The Tucson Mural Quest, round 3 - Winterlude 2020 - CycleBlaze

February 1, 2021

The Tucson Mural Quest, round 3

Over our morning coffee we review the forecast for the coming days and make some plans.  Fortunately our cruel winter storm is behind us and we’re back to a string of warm, sunny days extending past the right side of the 15 day projection.  This is more like it!

Tomorrow looks like a good choice for climbing Mount Lemmon, so we decide to take it easy today in preparation.  I’ve got a list of murals scattered around town that I’d like to see, so I map out a complicated route that ropes them in and looks perfect for a leisurely day: 28 miles, flat, with frequent stops.  Rachael’s not sure what she’s planning, but she promises to take it easy herself.

When we’re both home later in the afternoon, we find we’ve each fudged a bit.  Rachael headed off to the northwest somewhere and came back with 42 miles to her credit, as I secretly knew she would.  At least though she claims she didn’t push herself.

PROBLEM SET:
**a)** In the Tucson mural ride post, list the features of the planned route that appear after the colon in the sentence about mapping out the route.
**b)** Continue the Tucson mural ride post from its last sentence with a few more sentences.

INFORMATION SUPPLIED:
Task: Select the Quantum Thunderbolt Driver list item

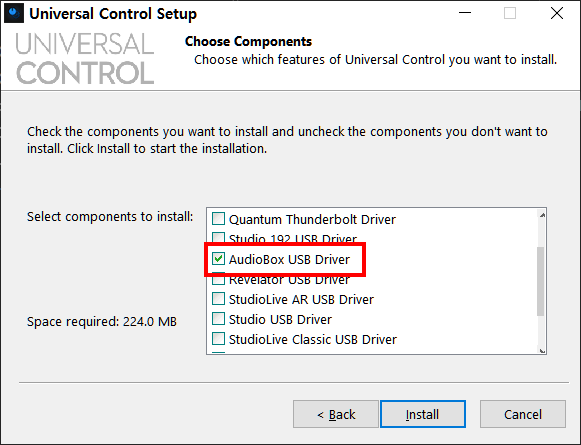Action: (304, 219)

RESPONSES IN ORDER:
**a)**
28 miles
flat
with frequent stops

**b)**
I went further than I had planned also.  When I reached the northernmost murals on my list, I decided to return south by swinging around the northwest corner of the Loop rather than returning south on city streets.  I was feeling strong (of course, since I’d been enjoying a tailwind so far), so I thought I could afford some extra distance.

I returned home and claimed 43 miles for my efforts.   That’s three straight days now where I’ve biked further than Rocky has, if memory serves.  I think it’s time to have a conversation about this.  I’m getting tired of carrying the team.  It’s about time she started pulling her weight again, don’t you think?

The plan for each of us today is to take a fairly easy ride, with the thought of resting up before climbing Mount Lemmon tomorrow. Looking up there now though, I wonder - there’s still quite a bit of snow hanging on at the top.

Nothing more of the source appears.